An officer’s perspective of the Clackamas mall shooting

On Dec 11, a masked gunman entered the mall and opened fire, killing two others before taking his own life. The response was immediate as it spread over city lines to help the victims stuck at the mall and to bring the gunman down. Sergeant Jamey McDonald, Tigard police officer, heard about the shooting ten minutes after the first calls came in reporting that shots were fired and his department immediately sprang into action.

“Since we are way out in Tigard, we didn’t send any officers to the mall,” McDonald said. “What we did instead was a ‘mutual aid’, which means that we send our officers over to cities who are covering the incident. We back up cities that help respond to other cities, since they can get there faster. That’s how it generally works: closer cities send officers and then we back them up.”

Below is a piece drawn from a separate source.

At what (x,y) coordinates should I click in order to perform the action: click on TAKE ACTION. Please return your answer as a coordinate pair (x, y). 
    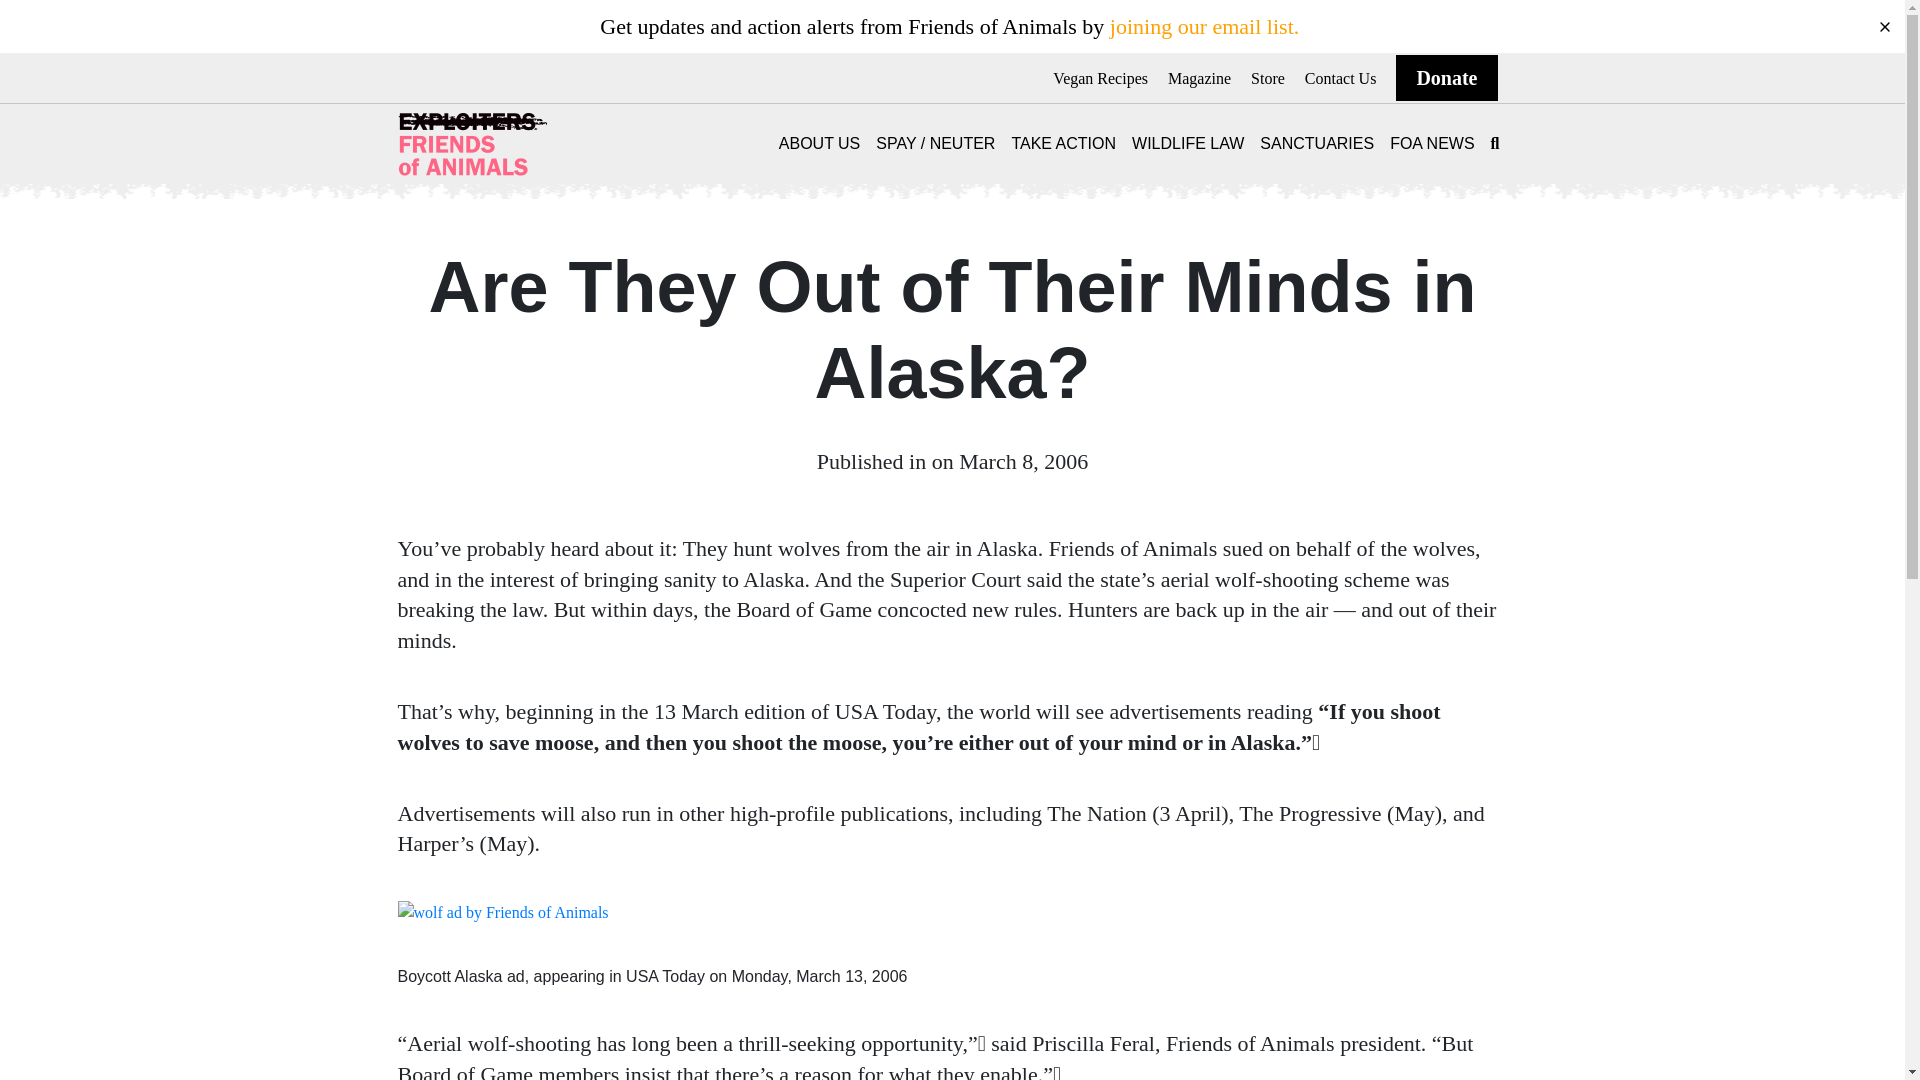
    Looking at the image, I should click on (1063, 144).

Being a police officer, McDonald knows how to respond to situations similar to this, but nothing to this magnitude.

“We have (experienced situations like this) in different levels but not a mass shooting,” McDonald said. “We have calls come in about a person with a knife in a group of people threatening them, and we respond in a similar fashion, just not with a 100 police officers.”

But when situations like this arise, officers know exactly how to handle it because of the extensive training they go through throughout their careers as officers. At McDonald’s department, they just completed a training for a situation like this two months ago.

“We train specifically to deal with active threats like this,” McDonald said.

Even though McDonald and his fellow officers know how to handle circumstances like this, the shooting at the mall was still a shock to them.

“This is not a normal event and it caught us by surprise,” McDonald said.